The report also notes that most transgender or gender queer people in the organization believe that “they have poorly handled gender pronouns, name changes, email changes during transition.”
“Like many organizations and companies throughout our country, HRC has embarked on a thoughtful and comprehensive diversity and inclusion effort with the goals of better representing the communities we serve -- and hiring, nurturing and retaining a workforce that not only looks like America but feels respected and appreciated for the hard work they do every day,” HRC president Chad Griffin said in a statement.
The organization also released a report of progress since the Pipeline Report, along with upcoming changes.
OSHA: Workers’ restroom use should be by their identity
Washington, D.C.--The Occupational Safety and Health Administration issued a Guide to Restroom Access for Transgender Workers in early June, urging employers to allow workers to use restroom facilities in line with the employee’s gender identity.
“Regardless of the physical layout of a worksite, all employers need to find solutions that are safe and convenient and respect transgender employees,” the four-issue document reads. “Under these best practices, employees are not asked to provide any medical or legal documentation of their gender identity in order to have access to gender-appropriate facilities.”
“In addition, no employee should be required to use a segregated facility apart from other employees because of their gender identity or transgender status,” it continues.
The OSHA advisory notes that, while it does not carry any force of law, court rulings that prohibitions on sex discrimination apply to transgender individuals, so federal contractors cannot discriminate on the basis of sexual orientation or gender identity.
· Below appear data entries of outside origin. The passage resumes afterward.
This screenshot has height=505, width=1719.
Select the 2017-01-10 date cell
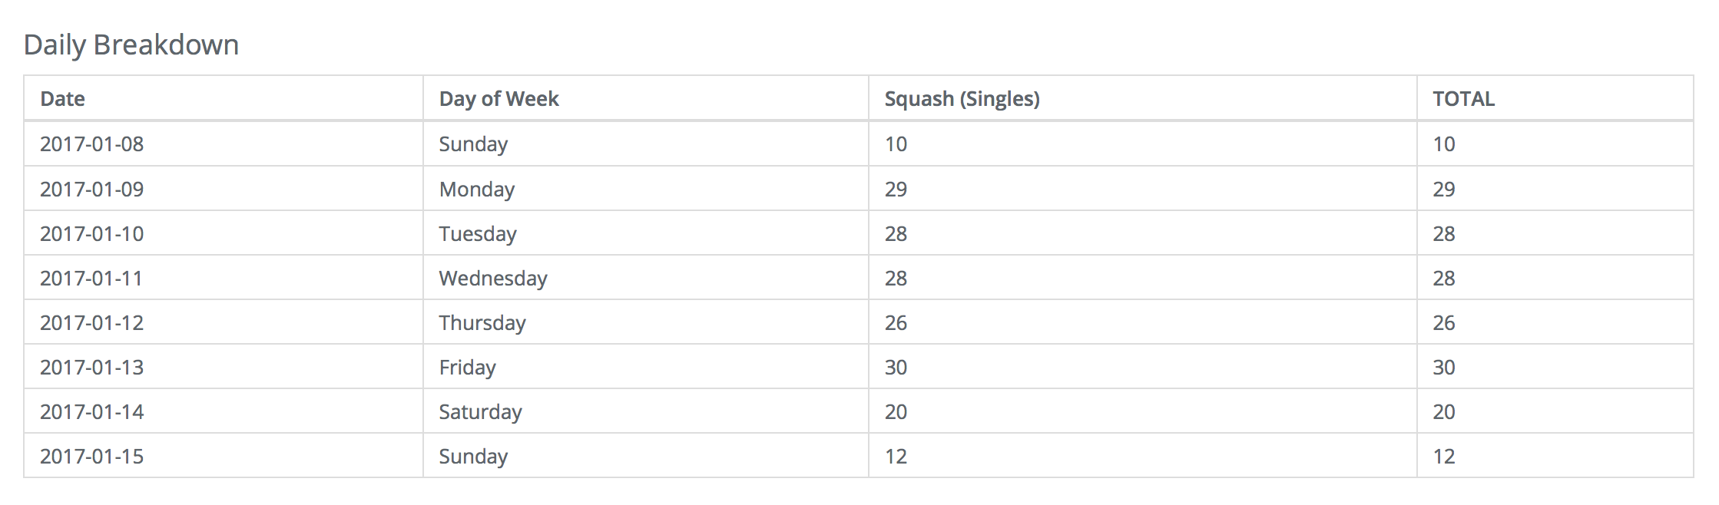[224, 233]
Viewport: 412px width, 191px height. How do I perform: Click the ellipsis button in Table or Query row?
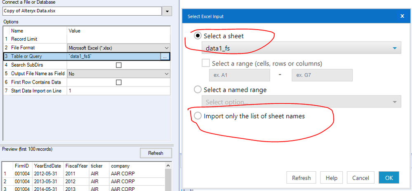(165, 57)
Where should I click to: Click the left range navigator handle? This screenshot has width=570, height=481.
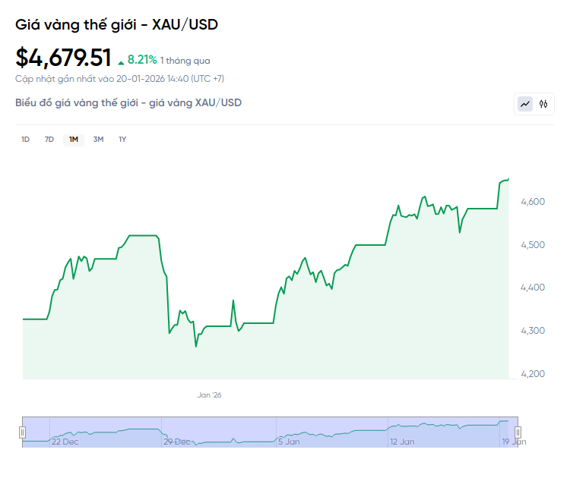tap(23, 432)
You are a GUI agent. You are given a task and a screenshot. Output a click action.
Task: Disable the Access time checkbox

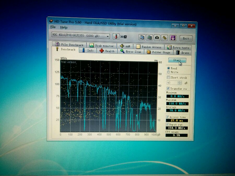click(167, 117)
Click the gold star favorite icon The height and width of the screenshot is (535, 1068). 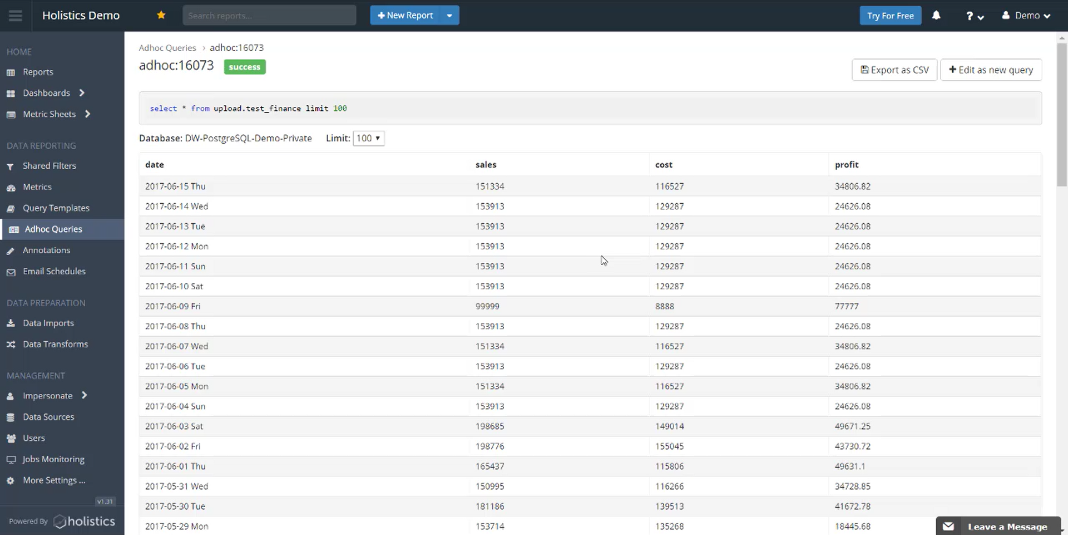click(161, 15)
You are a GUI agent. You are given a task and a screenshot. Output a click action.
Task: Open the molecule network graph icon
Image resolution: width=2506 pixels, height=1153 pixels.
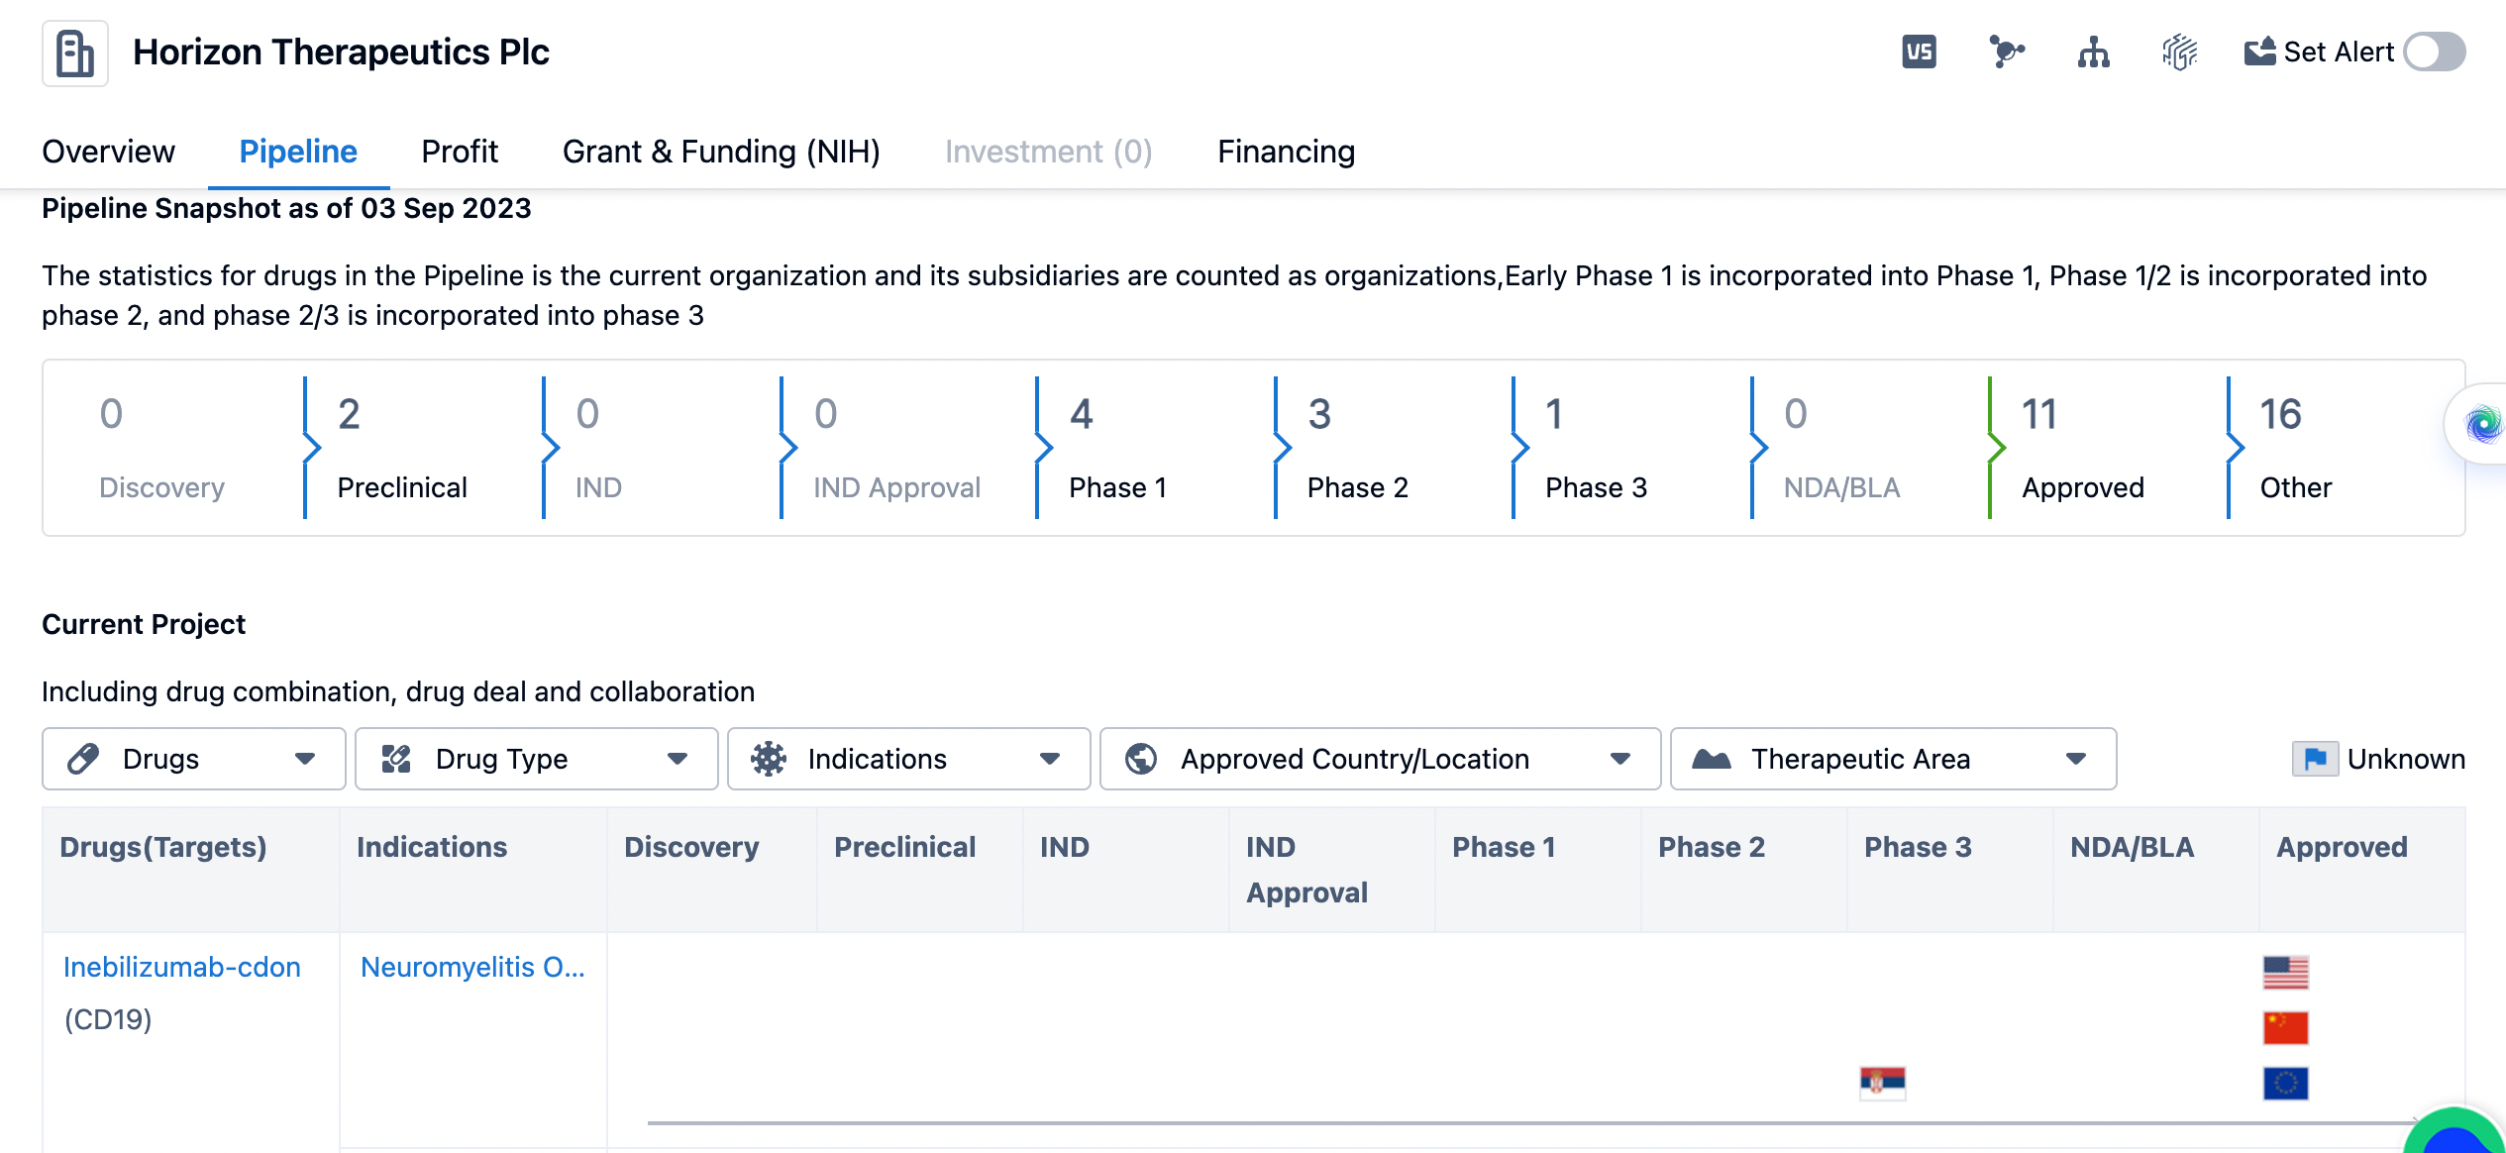[x=2006, y=52]
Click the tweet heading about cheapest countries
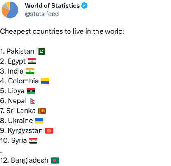 62,31
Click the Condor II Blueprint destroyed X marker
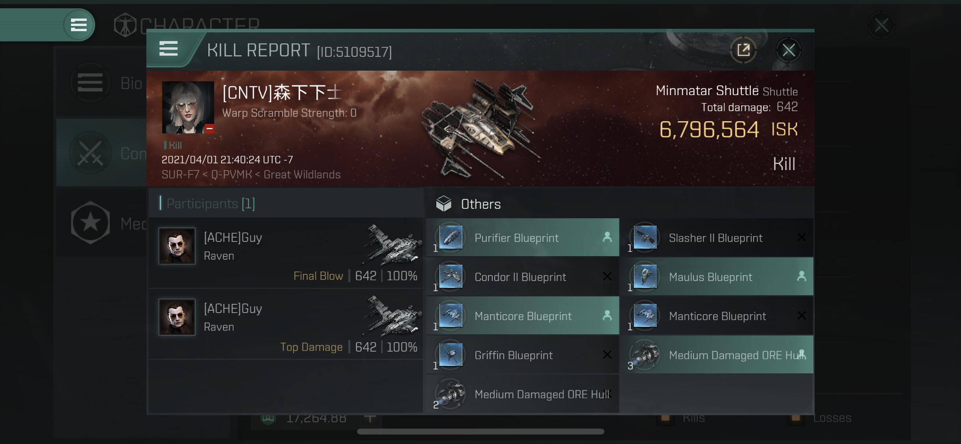The height and width of the screenshot is (444, 961). coord(607,276)
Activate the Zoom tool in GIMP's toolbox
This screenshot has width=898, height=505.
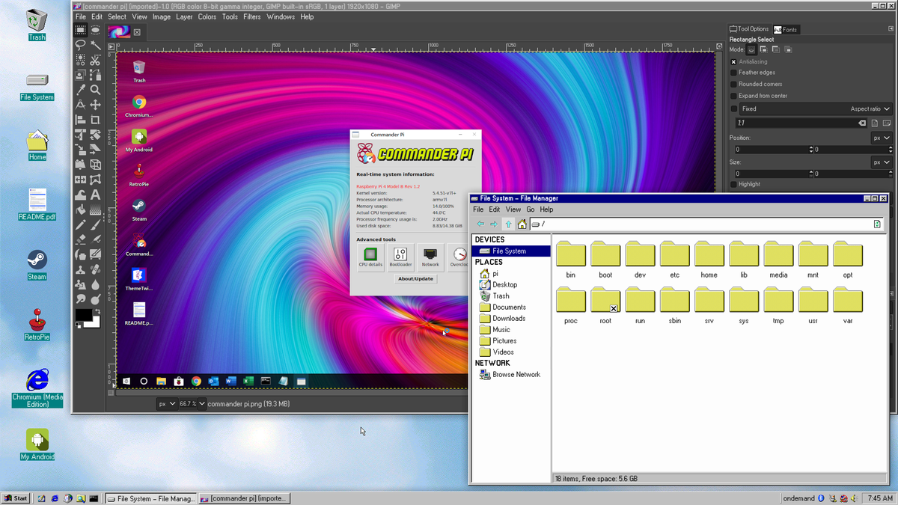pos(95,90)
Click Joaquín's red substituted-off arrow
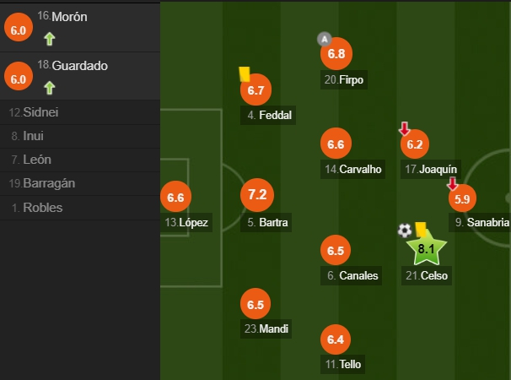The image size is (511, 380). (405, 128)
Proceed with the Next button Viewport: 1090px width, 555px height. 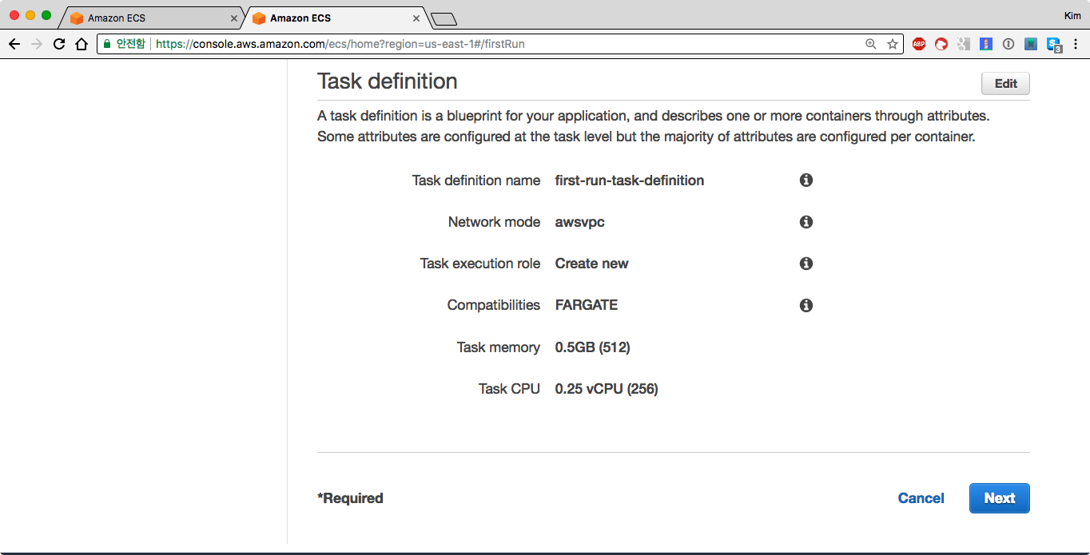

It also lists some states and the District of Columbia that have specific legal requirements themselves.
District: Students should not be punished for pro-gay T-shirts
McKinney, Texas--A middle school’s administration was in error when it told over a dozen students to remove shirts emblazoned with the motto “Gay O.K.,” sending home those who refused to do so.
The students were wearing the shirts to bring attention to anti-gay bullying going on at the school. A student who had come out as bisexual was harassed, and the vice principal of the school allegedly took no action when the harassment was reported.
“We told the campus administration that they should not have asked the students to take off their shirts, or change shirts,” a spokesman for the McKinney Independent School District told BuzzFeed News. “We told them that students have every right to wear the shirts.”
While the school’s policies bar students from wearing clothing that is disruptive to the educational process, the girls said that staff members started the disruption by lining the girls up and taking them out of the lunch room.
Obama appoints trans man to federal commission
Washington, D.C.--National Center for Lesbian Rights legal director Shannon Minter was appointed to the President’s Commission on White House Fellowships.
The commission judges applications for fellowships, granting graduate students the chance to work with high-ranking politicians.
It is the first time a transgender man has been appointed to a commission, although Pres. Barack Obama has appointed other transgender men and women to posts.